Over six weeks, Obata created an estimated one hundred and fifty sumi-e drawings and watercolors, almost single-handedly renewing the fine painting tradition in Yosemite. Returning for two years to Japan in 1929, Obata employed some of that nation’s finest woodcut artists to make block prints from the paintings. A perfectionist, he often used one hundred or more passes to achieve subtle color wash effects in a medium originally designed for flat color.
In 1932, Obata was appointed as an art instructor at UC Berkeley and mounted several exhibitions of his work. His reputation grew over the next decade. But after the outbreak of WWII, and over the protestations of UC President Robert Sproul, Obata was sent to a the Tanforan Assembly Center and then the Japanese-American internment camp in Topaz, located in the Utah desert. Remarkably, he established art schools in both places and continued to produce paintings in the camp. After the war, he returned to the university, where he taught for another eight years.
Obata’s work as an artist and teacher introduced sumi-e painting and other Japanese methods and aesthetic traditions to numerous American artists. Several major museums have collected his work.

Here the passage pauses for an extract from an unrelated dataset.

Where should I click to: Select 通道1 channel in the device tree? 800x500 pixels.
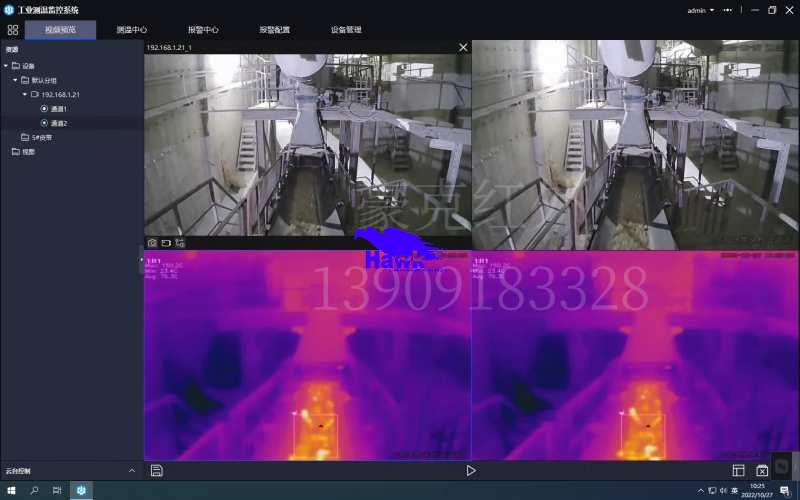point(58,108)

Summarizing his legacy, art historian Susan Landauer writes: “An individualist, Obata believed in giving free range to his poetic voice and in making the best of his resources, which, encompassing the traditions and innovations of both the East and the West, were vast indeed. Finally, Obata’s accomplishment reflects the courage with which he faced the project of being an Asian artist in a hostile society. It was in order to transcend that hostility that he kept his gaze trained so intently on the timeless beauty of the California landscape.”
Obata died in 1975 at the age of 89. He did not live to see President Ronald Reagan sign the Civil Liberties Act of 1988, which included an apology and compensation for eighty-two thousand Americans of Japanese descent who were incacerated in camps during WWII. And four years ago, the California legislature designated a portion of Highway 120 running through Yosemite as the “Chiura Obata Great Nature Memorial Highway.”
Chiura Obata and his paintings are featured in a chapter of the book I edited and designed for an exhibition I co-curated, Yosemite: A Storied Landscape, at the California Historical Society in San Francisco in 2015. The book is available as a free download on Apple Books. It includes an interactive feature showing how Obata achieved nuanced color effects in his block prints.
HARD TO BELIEVE we’ve published fifty weeklies of Wild Things. As we warned our readers at the beginning, we’ve strayed over a variety of subjects, from personal stories to health and science to wildlife and photography. I once worked on a weekly newspaper and had not been on a weekly publication schedule in over forty years. What was I thinking?? In truth, Barbara and I (mostly) enjoy the challenge of coming up with new stories each week and have a fine time working them over with each other. With luck, we’ll be able to keep up the pace in 2025. Thanks for staying with us and especially for your comments. Hearing from you is one of the things that keeps us going. —Kerry
Nothing moves me more readily to tears of bitter regret and sadness than the stories of the gifted Japanese families interred in camps during WWII. There's something about those stories and the magnanimity with which the survivors of those camps continued to live and give their talents that undoes me. I was born in the midst of that war, but I had never heard about the internment camps until Ed Tsutakawa, owner of Litho-Art printshop in Spokane, Washington, told me the stories about the effects of the war on families like his and the founders of the Uwajimia market and the stunning Kubota Gardens in Seattle. Such grace under unimaginable trauma. I'll look for Chiura Obata's work, thank you.
Wonderful imagery. Hard to believe he could get his brushwork captured as woodblock prints. We enjoy every column you create. Thank you!